Limbolandia reveals life’s limbo as the tense borderland between states like confusion and awakening, dissipation and rebirth, exposure and sheltering. In the book’s first section, “The Crossing,” the journey of immigrants across the México–US border is both a literal and metaphoric limbo. It is a passage through the physical frontier of nations and the psychic frontier of insecurity, hope, want, and death—as elaborated in the first poem of “The Crossing”:
                           So I said I am José, and the wind
                           turned its back, left me a scene I knew
                           I wouldn’t understand: buzzards, carcass,
                           a cactus casting shade with the burden
                           of metaphor…
In writing about migration, Rodríguez never allows us to gaze upon it as spectators, from a place of safe remove. He reminds us that anxiety of the immigrant ripples through all of our lives, in countless small interactions that take the measure of our empathy and compassion. Rodríguez does this in “The Crossing” by interspersing poems that describe the migrant’s trek with poems that describe an ordinary scene in detail. 

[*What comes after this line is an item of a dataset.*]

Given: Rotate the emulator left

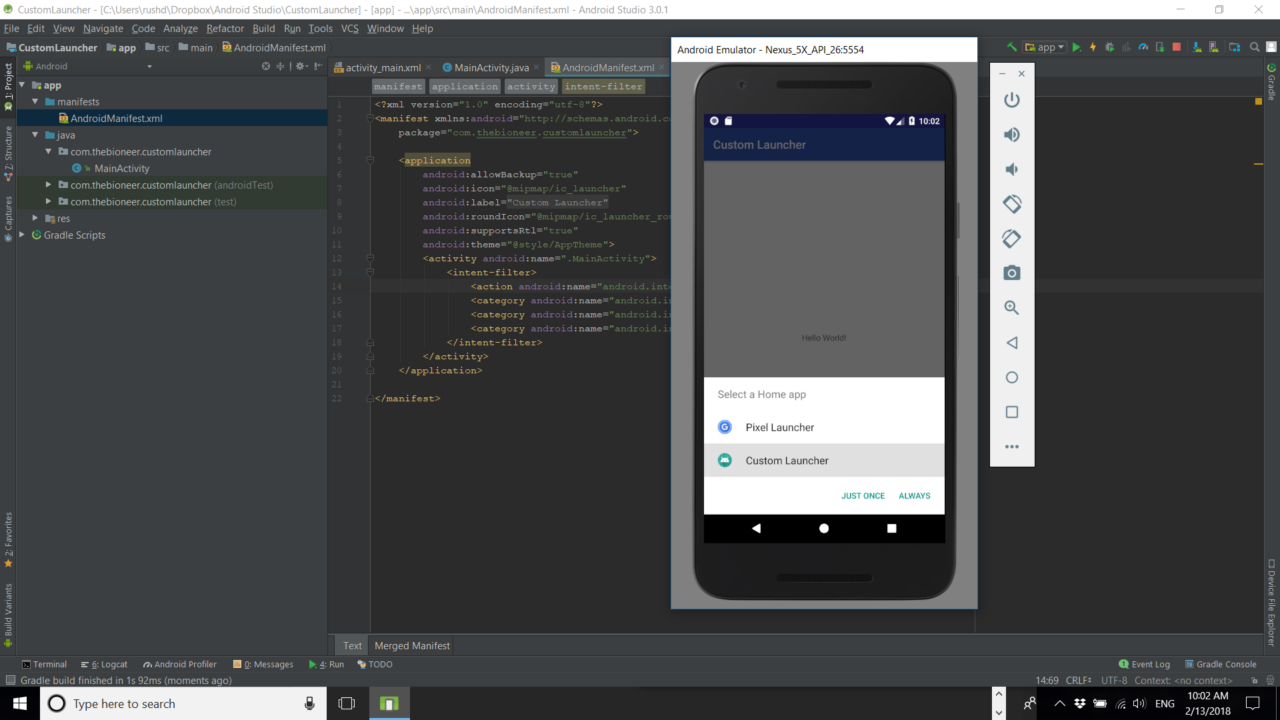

For example, in the poem “London,” one of my favorites in the book, the poet rides a London bus and hears a woman speaking Mexican Spanish on her phone. Her free and easy talk on the bus in Europe is an indictment of the United States, the place of hollow toil and harsh judgment, and the poet wonders if she was…
                           …part of a wave that was skipping
                           the United States, headed to England,
                           Europe, because work was not an empty
                           promise, but a chance to clock out
                           for the day, ride the bus, and on the way
                           back home—in view of Big Ben, the Shard—
                           phone a relative or friend, and not care
                           who listened to her call.
 “London” made me hurt to be an American. It made me ashamed of myself as a daily yet often unconscious witness to the way immigrants are treated here. It humbled me as the oblivious grandchild of earlier immigrants. It’s a rare poem that can batter through my ego this way, as “London did,” to the point where I admit, not just society’s wrongs, but my own. 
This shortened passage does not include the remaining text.